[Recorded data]
<<<<

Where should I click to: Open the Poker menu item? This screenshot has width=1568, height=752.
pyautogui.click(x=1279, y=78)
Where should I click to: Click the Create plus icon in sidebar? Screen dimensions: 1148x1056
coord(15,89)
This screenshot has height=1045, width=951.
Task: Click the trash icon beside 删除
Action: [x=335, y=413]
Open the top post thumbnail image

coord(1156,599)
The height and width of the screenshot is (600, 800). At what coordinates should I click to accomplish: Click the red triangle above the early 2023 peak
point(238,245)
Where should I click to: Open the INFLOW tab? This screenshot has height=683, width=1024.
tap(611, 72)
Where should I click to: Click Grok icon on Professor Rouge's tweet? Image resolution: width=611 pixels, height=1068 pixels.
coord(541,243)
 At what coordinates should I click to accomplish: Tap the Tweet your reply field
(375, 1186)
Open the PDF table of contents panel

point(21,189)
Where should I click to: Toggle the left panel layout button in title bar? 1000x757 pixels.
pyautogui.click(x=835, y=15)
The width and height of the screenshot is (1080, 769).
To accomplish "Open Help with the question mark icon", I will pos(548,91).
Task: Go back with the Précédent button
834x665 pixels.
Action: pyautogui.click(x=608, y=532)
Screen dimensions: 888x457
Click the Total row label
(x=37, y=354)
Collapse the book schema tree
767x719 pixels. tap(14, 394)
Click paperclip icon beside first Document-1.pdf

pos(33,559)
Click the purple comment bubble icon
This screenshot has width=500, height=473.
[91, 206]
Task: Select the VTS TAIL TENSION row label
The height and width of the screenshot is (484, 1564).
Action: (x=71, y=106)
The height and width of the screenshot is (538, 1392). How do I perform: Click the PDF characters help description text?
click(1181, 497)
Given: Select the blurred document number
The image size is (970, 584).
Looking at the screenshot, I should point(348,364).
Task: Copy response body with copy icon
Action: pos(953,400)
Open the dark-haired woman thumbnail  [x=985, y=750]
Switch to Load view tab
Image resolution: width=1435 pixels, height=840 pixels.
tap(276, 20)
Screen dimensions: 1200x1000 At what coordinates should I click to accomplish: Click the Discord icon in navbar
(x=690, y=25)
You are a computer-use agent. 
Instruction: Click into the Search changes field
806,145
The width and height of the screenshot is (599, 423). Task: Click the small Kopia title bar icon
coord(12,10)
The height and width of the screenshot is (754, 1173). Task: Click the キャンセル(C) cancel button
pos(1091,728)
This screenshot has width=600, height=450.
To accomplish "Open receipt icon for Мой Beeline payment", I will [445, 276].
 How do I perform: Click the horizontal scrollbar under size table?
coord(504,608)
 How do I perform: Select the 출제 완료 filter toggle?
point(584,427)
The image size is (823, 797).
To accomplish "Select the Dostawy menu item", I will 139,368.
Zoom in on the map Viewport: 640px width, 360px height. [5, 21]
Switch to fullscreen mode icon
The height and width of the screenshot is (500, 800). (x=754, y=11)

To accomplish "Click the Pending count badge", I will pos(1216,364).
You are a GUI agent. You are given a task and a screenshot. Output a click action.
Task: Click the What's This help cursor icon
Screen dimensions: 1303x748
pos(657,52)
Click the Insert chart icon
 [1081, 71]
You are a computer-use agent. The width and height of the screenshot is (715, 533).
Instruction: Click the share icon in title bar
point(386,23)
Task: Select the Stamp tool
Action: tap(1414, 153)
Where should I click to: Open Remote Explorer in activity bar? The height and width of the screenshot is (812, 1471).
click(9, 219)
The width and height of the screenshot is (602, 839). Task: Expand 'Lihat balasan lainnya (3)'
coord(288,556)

>>>>

* _Your assignment_: Only the lines above starting at the one containing "Task: Select the VTS TAIL TENSION row label" and ending at the one containing "Given: Select the blurred document number", both included, are to be returned, exactly as they read.

* _Response_:
Task: Select the VTS TAIL TENSION row label
The height and width of the screenshot is (484, 1564).
Action: (x=71, y=106)
The height and width of the screenshot is (538, 1392). How do I perform: Click the PDF characters help description text?
click(1181, 497)
Given: Select the blurred document number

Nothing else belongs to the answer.